Greene downed an unhealthy amount of Coke in a single day, about 18 16-ounce bottles he estimates. That’s 2.25 gallons, about 4.5 times the recommended amount of water an adult is supposed to consume each day, let alone soda.

“They had a container for me to dump all the Coke in as I was practicing my lines, but being so naive, I didn't want to spit it out because this was a product I'm supposed to like,” Greene said. “By the time we got to the end, I swallowed so much Coke that my stomach had probably grown a couple inches.”

Greene recalls frequently having to excuse himself to use the restroom that day. On one take, he opened his mouth to say his line after chugging his soda, only to let out an enormous burp instead, an outtake that has since been immortalized on numerous blooper shows.

“After downing 18 Cokes one after another, that’s gonna happen,” Okon said.

Three fun facts

1. She may not have been football-savvy at the time that she co-authored the Coca-Cola spot, but Hawkey’s interest in the sport has grown since then. She’s now a Steelers fan thanks to her respect for Greene and a daughter-in-law with Pittsburgh roots. “Now most of our family is very into the Steelers,” Hawkey said.

2. In 1994, Pepsi took a jab at rival Coca-Cola with a modern spoof intended to make the Mean Joe spot seem mawkish. Finding a courtside cooler empty, Shaquille O’Neal asks a seemingly starstruck little boy for his Pepsi only to be rebuffed. “Don’t even think about it,” the boy says sternly.

3. Hawkey’s favorite parody of the Mean Joe Greene commercial? A decades-old one involving a massive sumo wrestler and Pee-wee Herman. “At the end, the sumo wrestler throws that nasty loincloth right in Peewee’s face,” Hawkey said. “That was pretty funny.”

One last behind the scenes story

The most touching aspect of the commercial’s legacy might be the unlikely lifelong friendship that it inspired.

Co-stars Greene and Okon remain close despite the 23-year age gap that separates them.

Since his mother was a weather woman and his father produced and directed commercials for an advertising agency, Okon was thrust into appearing in some ads as a kid. The Coca-Cola spot was especially exciting for the child actor because it meant spending time with a football icon who happened to play for one of his two favorite teams.

While the crew built out the tunnel on the first day of shooting, Okon and Greene stayed busy by practicing their lines or throwing a football back and forth. They built enough rapport that Okon would joke that Greene “fumbled” anytime he flubbed a line.

At the height of the commercial’s popularity, one of the questions Okon commonly received from reporters was whether he got to keep Greene’s jersey after the shoot. He said that filming ended so late that he left without it, a story that eventually got back to Greene.

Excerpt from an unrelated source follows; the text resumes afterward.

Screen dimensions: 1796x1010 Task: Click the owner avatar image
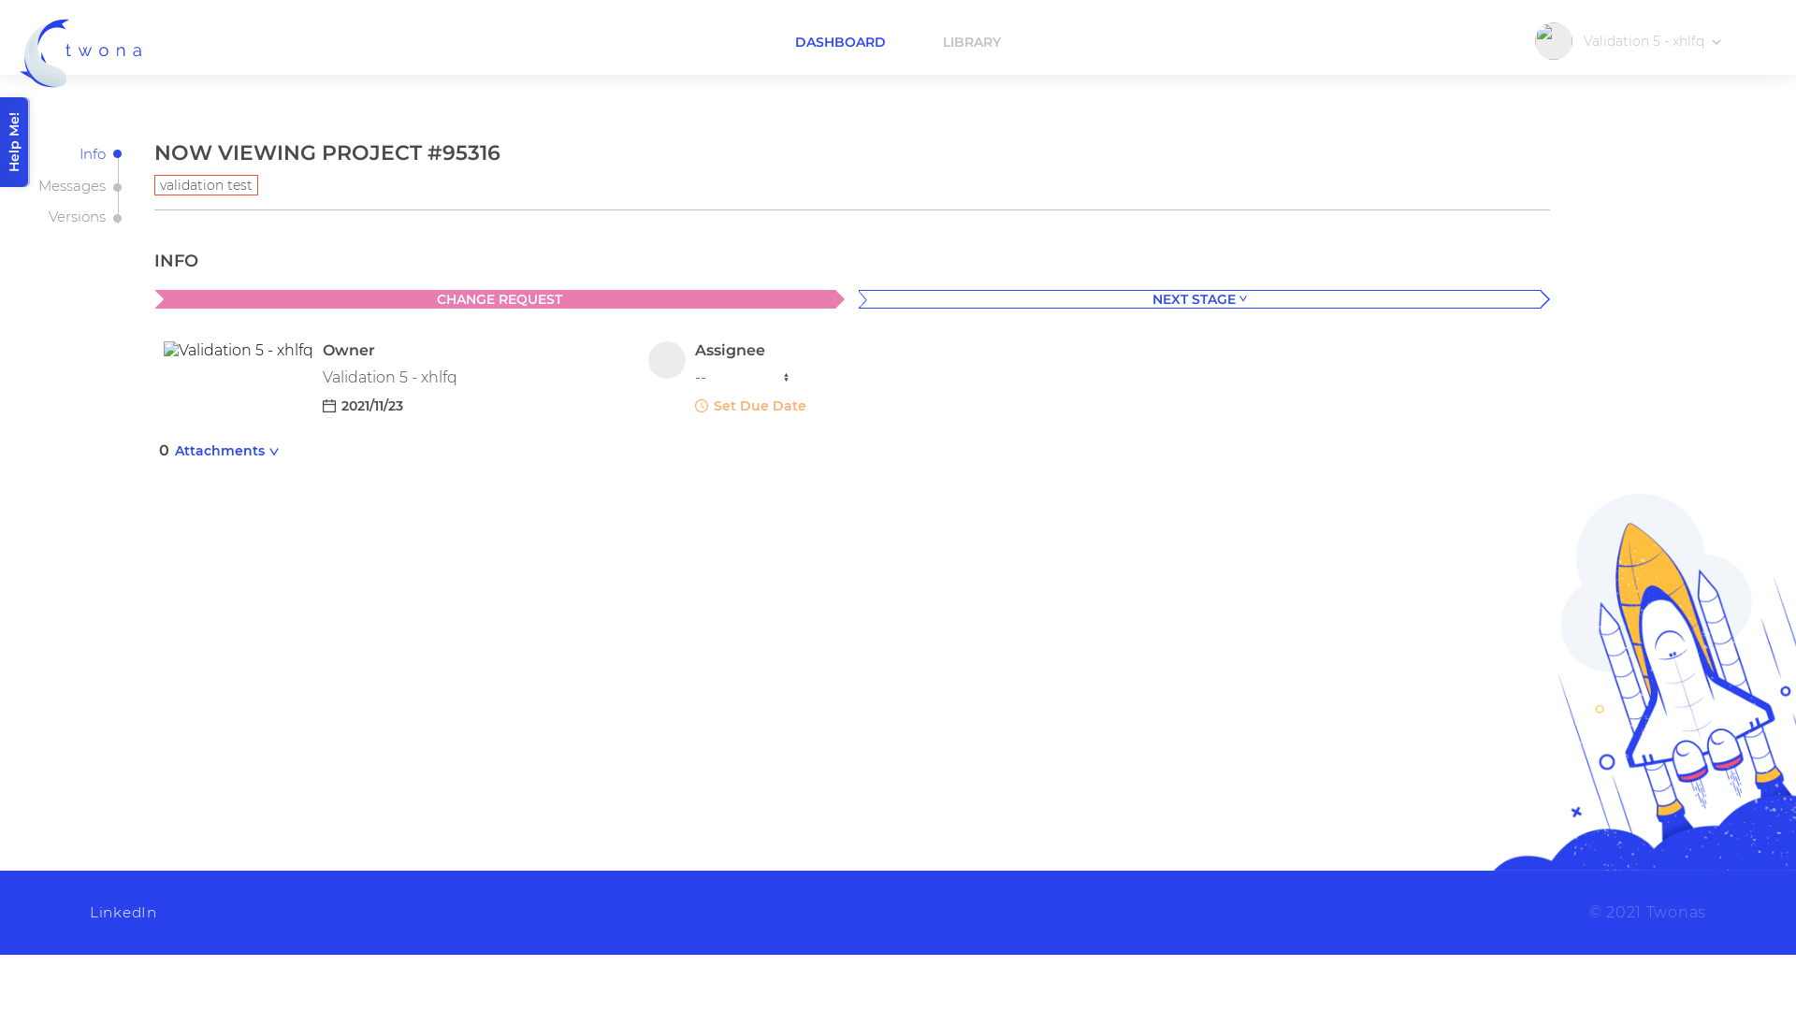(x=238, y=350)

“The next Christmas, I got a package from Joe with a game jersey signed with a little note on it to me,” Okon said. “Obviously, I still have it to this day.”

Okon grew tired of acting in middle school and never again pursued a career in show business. The 49-year-old life-long New Yorker now has a wife, four children and a stone fabrication and installation business in the Bronx.

While Okon and Greene live in different parts of the country, they still stay in touch, Usually, it’s by phone or text, but every few years they get to catch up in person at events commemorating their legendary commercial.

“It's been a special relationship over the years,” Greene said. “One of the best moments I've had since the commercial was when Tommy and I were presented an award in Pittsburgh at Heinz Field [in 2009]. They showed Tommy's family on the giant jumbotron. At that time, Tommy's oldest son was pointing at Tommy in the commercial and they looked so much alike. It was pretty cool to see.”